1
At six o’ clock the bells do ring for ev’ry man to rise,
To wash an’ scrub ’is little cell and the place ’e occupies.
2
At seven o’ clock skilly comes in, skilly boilin’ not!
It’s sometimes thick an’ it’s sometimes thin and a pint is all you’ve got.
Chorus
All around old ’Edon Road Gaol where you do no talkin’,
All around old ’Edon Road Gaol when you’re teasin’ tarry oakum,
’Essian mailbags in your cell, teck warnin’ what I’ve said,
It’s a bloody rotten prison for a soldier.
3
An’ ’Edon Road Prison smells, an’ the bells are made of brass,
An’ now I’ve done my six-months you can stick em right up your….
Chorus
This is a traditional song about Yorkshire, collected in Yorkshire.
Having collected folk songs in the East Riding area for many years in the sixties and seventies and had very little in the way of traditional songs actually about Hull, it was quite exciting to come across this little gem long after I’d given up hope. As caller in the Green Ginger Ceili Band I had recently acquired a new young accordionist, Andy Watson. He had cut his teeth in a local accordion band and one night had been sorting through some old tapes of the band playing to entertain a party of old folks in Hull. At a lull in the music an elderly lady had just stood up and launched into this song. Luckily the tape had been left running and had picked up this performance.
The song is related to the large family of prison songs spread all over the English-speaking world. It was printed on broadsides in England, usually under the title of ‘County Gaol’ or sometimes even just ‘------- Gaol’ left so that the singer could insert their own prison name. The first 2 stanzas in the Hull version are from this song, the rest being very much a local production, probably from World War I, when a soldier might have been imprisoned for some minor misdemeanor. The tune is a variant of the widely used Irish song The Rising of the Moon.
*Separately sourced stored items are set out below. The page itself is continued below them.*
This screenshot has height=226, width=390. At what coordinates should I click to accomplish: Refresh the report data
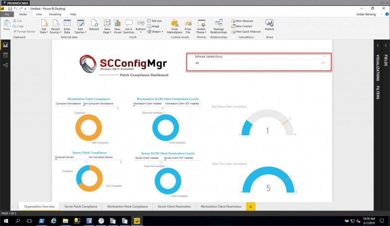point(94,26)
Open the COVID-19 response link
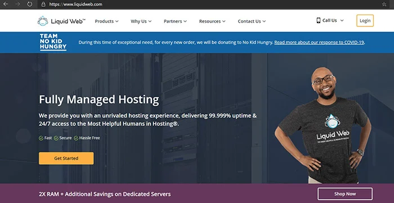 click(319, 42)
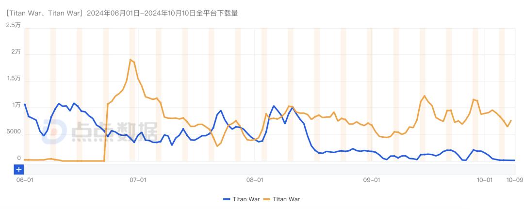
Task: Click the gray range bar below the chart
Action: pos(267,169)
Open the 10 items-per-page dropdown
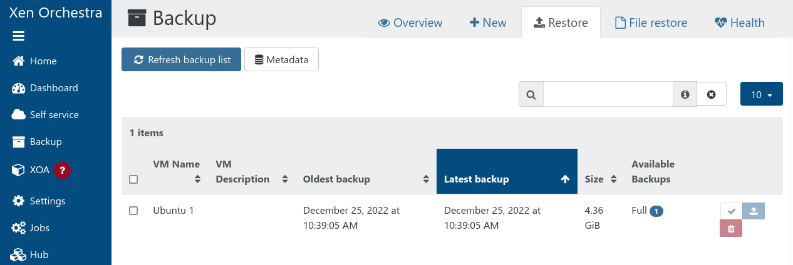This screenshot has height=265, width=793. [x=761, y=94]
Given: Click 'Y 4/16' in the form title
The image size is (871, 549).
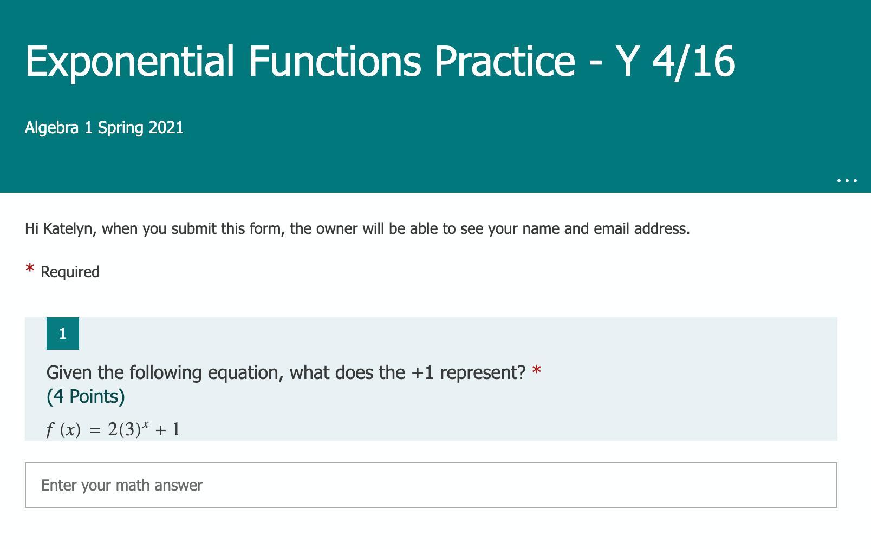Looking at the screenshot, I should tap(675, 61).
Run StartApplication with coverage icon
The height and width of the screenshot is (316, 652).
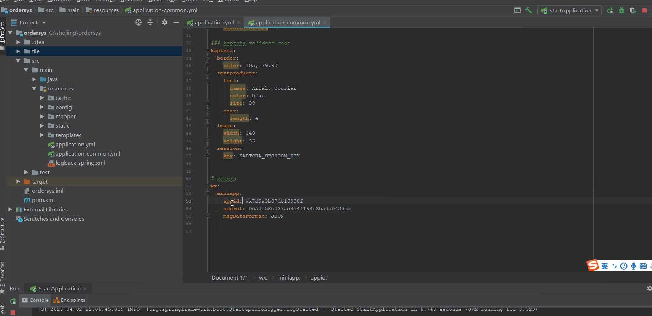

It is interesting to note that any songs we have that are associated with Hull or Beverley are concerned with prison or crime. Even going back to the 17th century it is the Merchant’s Son of York who gets robbed by the Beggar Wench of Hull (See TYG65), The Dalesman’s Litany (TYG70) which warns beggars to beware of the gibbets at Halifax, Elland and Hull; and The Beverley Maid and the Tinker (TYG21) and Beverley Gaol. In The Effects of Love, a widespread broadside ballad, (TYG74) the slighted pregnant girl from Hull commits suicide by drowning herself in the Humber.